Action item: Based on the entries below, how many lines contain the word "arrow"? Respond with only the number.

Source records:

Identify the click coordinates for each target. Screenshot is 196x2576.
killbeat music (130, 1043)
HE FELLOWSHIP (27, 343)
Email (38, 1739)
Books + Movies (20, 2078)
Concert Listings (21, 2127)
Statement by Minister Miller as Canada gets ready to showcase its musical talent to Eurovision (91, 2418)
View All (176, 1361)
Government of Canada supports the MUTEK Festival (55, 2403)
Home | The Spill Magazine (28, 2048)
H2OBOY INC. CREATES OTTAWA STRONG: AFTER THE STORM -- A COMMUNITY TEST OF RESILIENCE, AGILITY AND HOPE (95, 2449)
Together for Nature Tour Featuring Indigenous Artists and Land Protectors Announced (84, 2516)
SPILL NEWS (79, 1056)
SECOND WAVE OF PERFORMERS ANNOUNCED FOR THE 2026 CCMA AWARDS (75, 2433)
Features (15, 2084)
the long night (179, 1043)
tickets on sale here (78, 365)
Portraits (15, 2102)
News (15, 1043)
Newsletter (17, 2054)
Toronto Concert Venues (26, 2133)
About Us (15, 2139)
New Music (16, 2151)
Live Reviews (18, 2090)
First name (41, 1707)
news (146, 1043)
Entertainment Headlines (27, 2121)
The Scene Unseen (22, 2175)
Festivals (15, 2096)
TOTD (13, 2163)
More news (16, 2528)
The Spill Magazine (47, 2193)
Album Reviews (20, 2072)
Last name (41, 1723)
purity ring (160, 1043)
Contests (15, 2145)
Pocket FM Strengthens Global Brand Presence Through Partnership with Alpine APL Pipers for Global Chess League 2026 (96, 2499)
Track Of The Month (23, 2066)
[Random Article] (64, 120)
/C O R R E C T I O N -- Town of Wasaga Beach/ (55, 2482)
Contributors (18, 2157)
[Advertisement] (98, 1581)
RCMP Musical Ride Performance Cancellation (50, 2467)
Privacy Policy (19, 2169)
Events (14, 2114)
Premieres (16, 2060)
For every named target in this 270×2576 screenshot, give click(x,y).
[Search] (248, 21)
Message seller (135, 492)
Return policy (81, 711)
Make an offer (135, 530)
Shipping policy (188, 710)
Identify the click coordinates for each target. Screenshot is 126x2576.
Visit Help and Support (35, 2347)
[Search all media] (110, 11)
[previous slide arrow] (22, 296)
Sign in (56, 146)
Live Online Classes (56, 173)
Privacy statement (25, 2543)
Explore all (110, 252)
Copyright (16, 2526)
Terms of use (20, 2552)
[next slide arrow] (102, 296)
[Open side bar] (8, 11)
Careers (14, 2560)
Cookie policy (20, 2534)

Finished exercise: 2